** start of WORKING DATA **
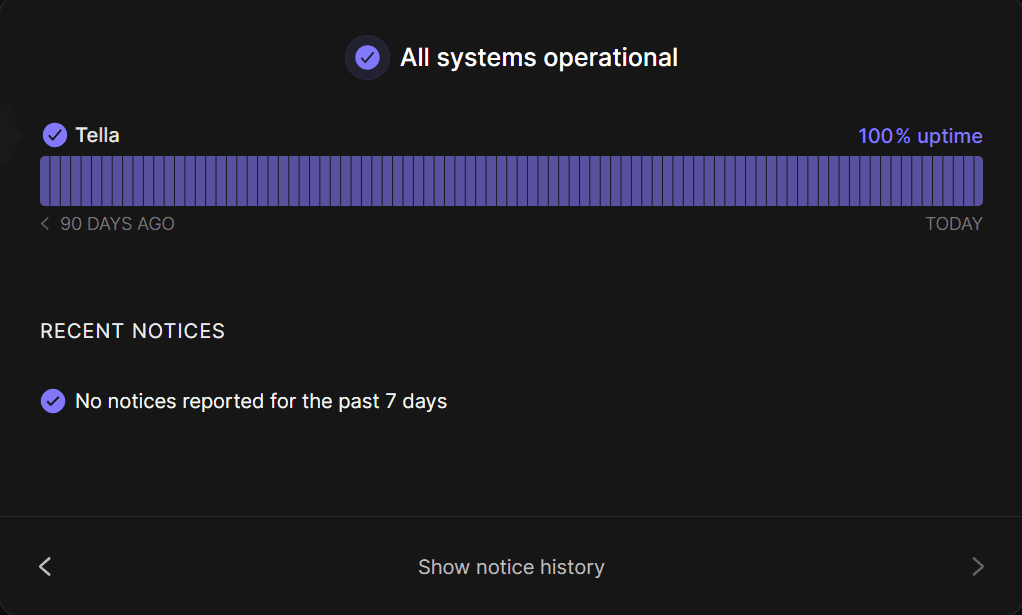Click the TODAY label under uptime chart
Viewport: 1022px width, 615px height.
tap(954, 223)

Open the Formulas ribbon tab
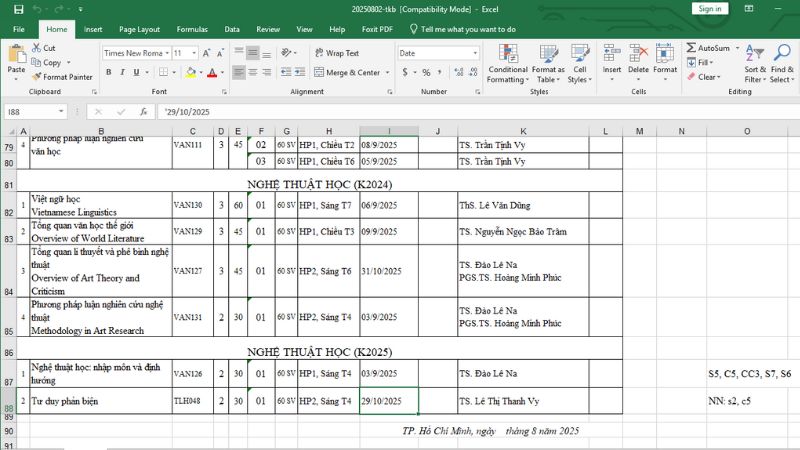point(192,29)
** end of WORKING DATA **
** start of WORKING DATA **
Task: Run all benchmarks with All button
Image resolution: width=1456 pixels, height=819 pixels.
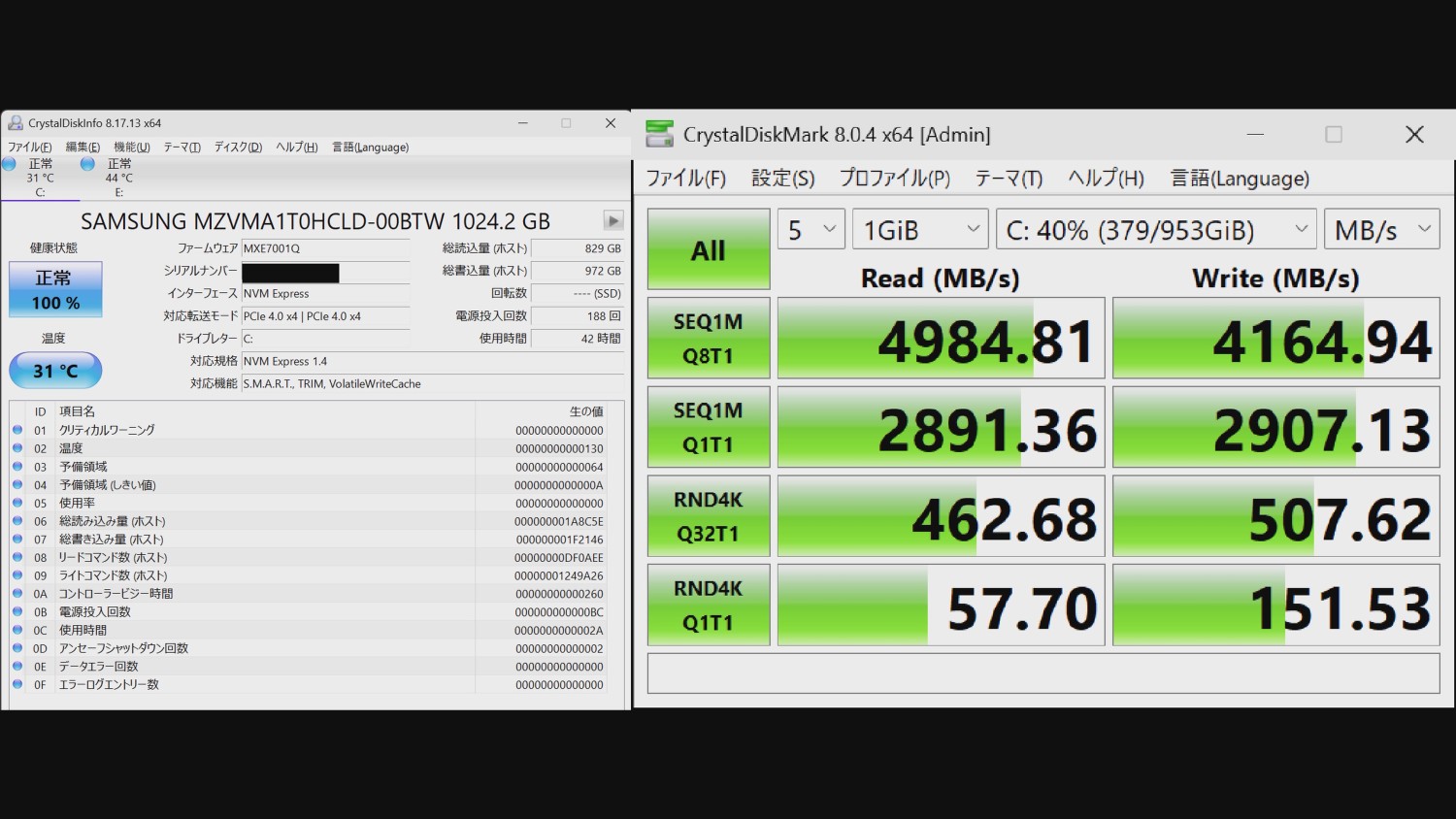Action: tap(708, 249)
** end of WORKING DATA **
Rewrite the rows in the stretch from "Task: Run all benchmarks with All button" through "Action: tap(708, 249)", adding 89 to each coordinate in the answers and leaving the pictures out.

Task: Run all benchmarks with All button
Image resolution: width=1456 pixels, height=819 pixels.
Action: tap(797, 338)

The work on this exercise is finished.